My Quotes in Today's StarTribune

Social authority can boost bottom line

Social media helped consultant Deborah Dolan, owner of Senior Life Transitions, more than double her business last year.

The key was using social media to establish herself as a credible resource -- a social authority -- on aging issues, through a blog, a new Advocate on Aging podcast and other social and search marketing efforts.

The social authority push improved her position in search engine rankings and drove more visitors to her company website. It offers business-to-business and business-to-consumer consulting and advocacy on planning and caring for aging family members.

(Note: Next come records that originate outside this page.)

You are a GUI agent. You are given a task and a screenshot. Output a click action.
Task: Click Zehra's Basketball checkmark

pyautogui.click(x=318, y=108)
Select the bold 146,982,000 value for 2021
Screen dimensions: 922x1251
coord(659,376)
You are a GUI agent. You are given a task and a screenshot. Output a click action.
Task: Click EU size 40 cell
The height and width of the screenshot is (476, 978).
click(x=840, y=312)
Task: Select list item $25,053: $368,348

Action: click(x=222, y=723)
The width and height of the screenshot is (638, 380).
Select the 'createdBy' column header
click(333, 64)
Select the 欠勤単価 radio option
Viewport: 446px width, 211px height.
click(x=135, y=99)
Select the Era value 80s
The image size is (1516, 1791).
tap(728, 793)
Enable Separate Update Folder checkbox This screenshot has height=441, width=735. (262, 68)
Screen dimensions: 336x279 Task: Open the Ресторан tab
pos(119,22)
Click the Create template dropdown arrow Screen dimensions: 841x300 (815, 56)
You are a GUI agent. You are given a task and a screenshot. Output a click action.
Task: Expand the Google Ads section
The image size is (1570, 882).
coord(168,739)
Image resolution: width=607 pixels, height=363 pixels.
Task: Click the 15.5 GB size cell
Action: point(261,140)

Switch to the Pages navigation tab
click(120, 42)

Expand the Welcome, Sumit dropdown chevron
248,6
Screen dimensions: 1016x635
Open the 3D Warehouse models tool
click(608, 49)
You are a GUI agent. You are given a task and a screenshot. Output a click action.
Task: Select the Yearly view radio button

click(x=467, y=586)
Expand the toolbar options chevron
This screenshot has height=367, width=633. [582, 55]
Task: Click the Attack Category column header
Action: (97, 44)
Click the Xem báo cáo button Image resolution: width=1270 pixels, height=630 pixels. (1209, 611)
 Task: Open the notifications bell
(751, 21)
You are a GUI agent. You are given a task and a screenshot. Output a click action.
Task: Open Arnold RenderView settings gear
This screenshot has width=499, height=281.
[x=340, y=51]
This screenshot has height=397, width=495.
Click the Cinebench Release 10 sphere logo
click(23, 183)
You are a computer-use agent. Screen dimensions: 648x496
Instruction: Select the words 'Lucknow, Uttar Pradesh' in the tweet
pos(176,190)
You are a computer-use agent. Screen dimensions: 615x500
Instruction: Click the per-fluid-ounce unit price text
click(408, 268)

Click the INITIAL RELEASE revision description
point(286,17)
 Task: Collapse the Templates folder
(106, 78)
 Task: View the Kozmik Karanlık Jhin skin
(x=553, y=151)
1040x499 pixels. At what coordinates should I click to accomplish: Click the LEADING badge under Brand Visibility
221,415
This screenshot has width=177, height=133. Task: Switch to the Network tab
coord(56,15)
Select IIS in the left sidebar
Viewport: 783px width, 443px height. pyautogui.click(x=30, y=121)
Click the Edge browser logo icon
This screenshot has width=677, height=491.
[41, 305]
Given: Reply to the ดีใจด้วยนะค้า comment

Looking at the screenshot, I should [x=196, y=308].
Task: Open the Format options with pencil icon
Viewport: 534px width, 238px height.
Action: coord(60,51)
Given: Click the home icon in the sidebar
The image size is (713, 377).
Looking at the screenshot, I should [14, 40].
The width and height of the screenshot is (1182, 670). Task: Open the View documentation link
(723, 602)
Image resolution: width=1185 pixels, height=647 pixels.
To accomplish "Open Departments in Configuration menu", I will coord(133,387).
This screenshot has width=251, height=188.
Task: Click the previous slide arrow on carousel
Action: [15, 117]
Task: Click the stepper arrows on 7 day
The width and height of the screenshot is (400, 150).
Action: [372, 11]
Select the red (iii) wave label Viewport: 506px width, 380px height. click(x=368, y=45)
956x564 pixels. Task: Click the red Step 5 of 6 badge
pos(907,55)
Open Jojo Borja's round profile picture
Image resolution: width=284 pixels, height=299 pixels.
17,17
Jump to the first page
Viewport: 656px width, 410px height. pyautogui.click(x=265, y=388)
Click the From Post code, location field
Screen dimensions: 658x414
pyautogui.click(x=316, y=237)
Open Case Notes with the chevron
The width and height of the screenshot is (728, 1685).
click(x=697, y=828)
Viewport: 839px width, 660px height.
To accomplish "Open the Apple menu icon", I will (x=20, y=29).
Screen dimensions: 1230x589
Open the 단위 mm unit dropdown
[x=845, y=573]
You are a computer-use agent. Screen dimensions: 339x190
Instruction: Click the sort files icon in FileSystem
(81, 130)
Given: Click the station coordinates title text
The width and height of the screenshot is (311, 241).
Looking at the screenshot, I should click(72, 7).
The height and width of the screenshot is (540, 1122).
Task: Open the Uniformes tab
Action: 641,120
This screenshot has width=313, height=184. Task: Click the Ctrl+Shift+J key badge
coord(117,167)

"I was very excited to have that happen," said Dolan, who founded her company in 2002 after leaving a corporate position. "The only change that I made in my plan for 2010 was adding the social media component. Never did I think my revenue would increase so dramatically, or my visibility. Never in my wildest dreams did I think about podcasting or even know what that was."

Dolan's case exemplifies how even small and medium-sized companies can use the emerging social authority strategy to influence their search engine rankings, increase awareness and help retain existing customers and attract new customers.

Dolan developed the strategy with Cindy Leines, founder and CEO of C.E.L. Public Relations in Minneapolis, and Caroline Melberg, the firm's search engine optimization and social authority expert.

'Real-time PR'

Leines, referring to social media as "real-time PR," worked with Melberg to launch a Social Media Incubator at C.E.L. in 2009. Through the incubator, the firm helps clients develop strategic social media plans to maximize returns on social media sites and profiles that the firm can establish and manage for them. The firm also works with clients to draft social media policies to set out company and employee guidelines for using social media.

Nextstar Network, a Little Canada-based business development and training organization for plumbing, heating, cooling and electrical contractors nationally, has worked with C.E.L. on social media strategy and a policy to formalize and unify its use.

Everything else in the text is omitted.